How to distinguish different processes? When the process forks, the PCB is copied, and the GDT and LDT inside the PCB are copied, and their pointing to the kernel is consistent with the parent process. And the process of forking both the parent process's own LDT and the child process's LDT is set as follows: the parent process forks the child process, the PCB of the child process is basically the same as the parent process, the GDT and LDT are the same at the beginning, but their data The segment is set to read-only. When the parent process (or child process) writes a read-only data segment, an exception occurs and the page table is re-applied, causing the parent and child processes to point to different page tables. All this is based on the principle of lazy memory allocation in Linux itself.

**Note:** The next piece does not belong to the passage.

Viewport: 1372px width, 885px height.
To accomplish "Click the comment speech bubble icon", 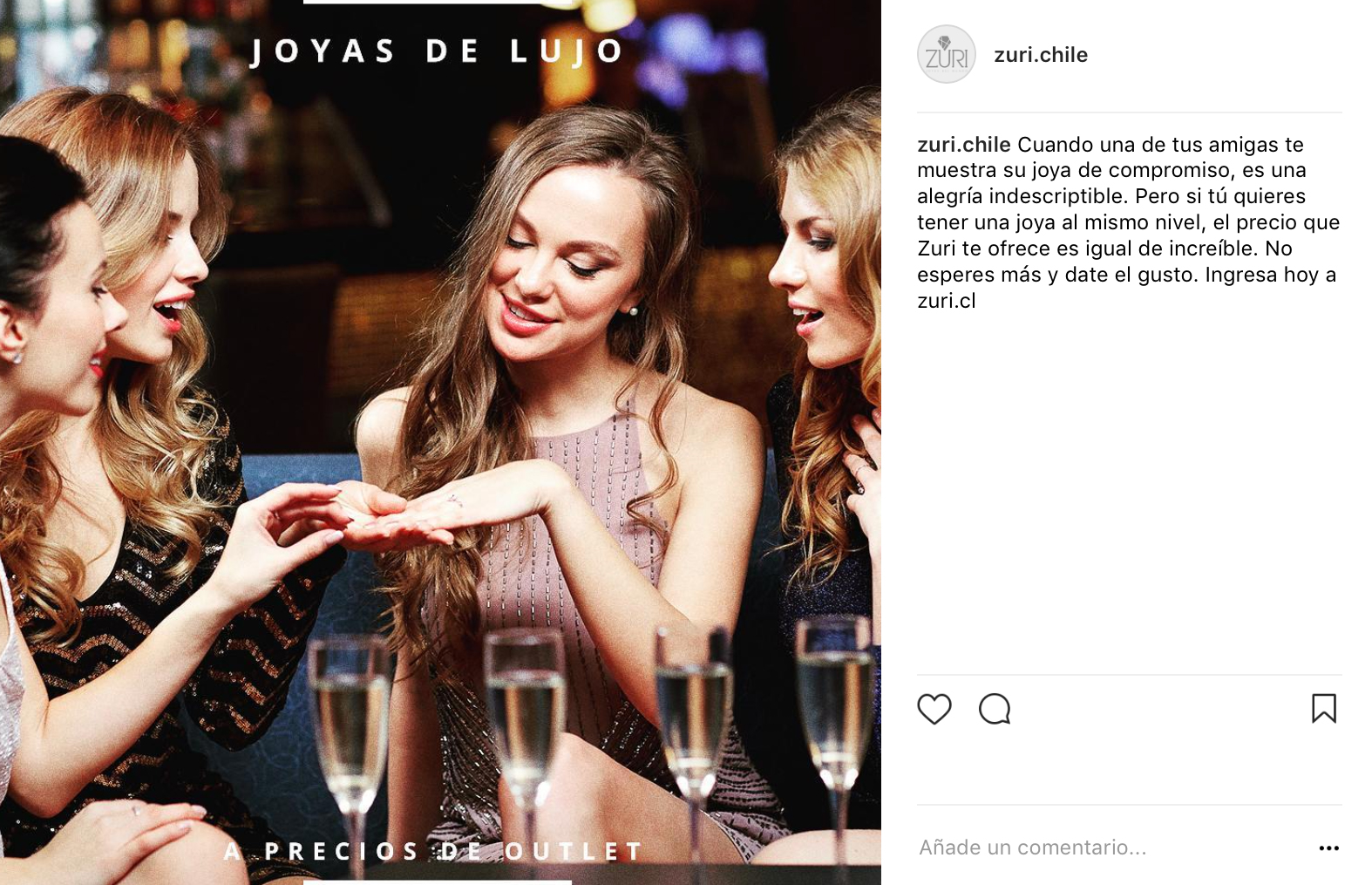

Upstairs, you need to distinguish the address space used by the kernel code and data, the entire memory management method, the process PCB space, and the memory address space applied for by the process.
How to distinguish different processes? When the process forks, the PCB is copied, and the GDT and LDT inside the PCB are copied, and their pointing to the kernel is consistent with the parent process. And the process of forking both the parent process's own LDT and the child process's LDT is set as follows: the parent process forks the child process, the PCB of the child process is basically the same as the parent process, the GDT and LDT are the same at the beginning, but their data The segment is set to read-only. When the parent process (or child process) writes a read-only data segment, an exception occurs and the page table is re-applied, causing the parent and child processes to point to different page tables. All this is based on the principle of lazy memory allocation in Linux itself.
Upstairs, you need to distinguish the address space used by the kernel code and data, the entire memory management method, the process PCB space, and the memory address space applied for by the process.